**PROMPT:** Copy out every line of the items below that contains the string "accomplish", treating uppercase and lowercase letters as distinct.
····················
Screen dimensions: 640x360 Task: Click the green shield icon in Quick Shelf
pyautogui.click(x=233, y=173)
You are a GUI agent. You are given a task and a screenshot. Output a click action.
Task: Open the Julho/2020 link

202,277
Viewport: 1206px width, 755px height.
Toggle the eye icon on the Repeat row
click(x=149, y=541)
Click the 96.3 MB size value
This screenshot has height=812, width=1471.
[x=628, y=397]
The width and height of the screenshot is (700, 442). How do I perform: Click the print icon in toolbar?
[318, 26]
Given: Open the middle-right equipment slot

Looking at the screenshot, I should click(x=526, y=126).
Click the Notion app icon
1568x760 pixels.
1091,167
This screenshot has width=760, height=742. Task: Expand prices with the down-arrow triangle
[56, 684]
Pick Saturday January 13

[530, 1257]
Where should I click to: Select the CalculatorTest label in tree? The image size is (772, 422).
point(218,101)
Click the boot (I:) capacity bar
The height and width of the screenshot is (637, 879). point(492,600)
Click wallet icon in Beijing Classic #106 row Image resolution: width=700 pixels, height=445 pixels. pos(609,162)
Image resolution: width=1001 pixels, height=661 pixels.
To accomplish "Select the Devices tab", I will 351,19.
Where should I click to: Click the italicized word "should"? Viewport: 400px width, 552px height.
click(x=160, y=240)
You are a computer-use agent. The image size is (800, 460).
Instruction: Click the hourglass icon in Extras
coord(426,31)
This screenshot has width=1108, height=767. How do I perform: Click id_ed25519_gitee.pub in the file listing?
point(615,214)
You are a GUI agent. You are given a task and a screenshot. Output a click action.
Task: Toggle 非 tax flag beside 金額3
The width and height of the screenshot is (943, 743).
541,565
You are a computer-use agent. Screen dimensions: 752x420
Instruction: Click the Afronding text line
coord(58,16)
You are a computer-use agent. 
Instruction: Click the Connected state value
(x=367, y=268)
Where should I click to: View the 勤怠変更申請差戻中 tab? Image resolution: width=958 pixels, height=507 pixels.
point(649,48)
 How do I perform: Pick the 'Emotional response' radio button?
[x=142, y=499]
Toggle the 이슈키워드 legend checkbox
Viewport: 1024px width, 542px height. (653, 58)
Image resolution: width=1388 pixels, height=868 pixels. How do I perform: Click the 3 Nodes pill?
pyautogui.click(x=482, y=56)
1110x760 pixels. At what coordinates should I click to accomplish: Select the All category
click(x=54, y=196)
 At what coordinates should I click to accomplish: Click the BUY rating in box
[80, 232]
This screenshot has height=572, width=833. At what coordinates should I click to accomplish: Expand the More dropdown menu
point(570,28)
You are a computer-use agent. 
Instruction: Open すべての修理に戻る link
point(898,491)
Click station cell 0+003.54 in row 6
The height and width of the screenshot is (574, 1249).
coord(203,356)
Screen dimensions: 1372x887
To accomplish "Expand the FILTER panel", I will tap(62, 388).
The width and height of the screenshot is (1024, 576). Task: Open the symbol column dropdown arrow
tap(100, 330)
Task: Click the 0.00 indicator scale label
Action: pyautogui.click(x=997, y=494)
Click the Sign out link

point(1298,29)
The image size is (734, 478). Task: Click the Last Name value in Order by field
····················
**ANSWER BELOW:**
To accomplish "Select the Devices tab", I will 351,19.
1110x760 pixels. At what coordinates should I click to accomplish: Select the All category
 At what coordinates should I click to accomplish: Click the BUY rating in box
This screenshot has height=572, width=833. At what coordinates should I click to accomplish: Expand the More dropdown menu
To accomplish "Expand the FILTER panel", I will tap(62, 388).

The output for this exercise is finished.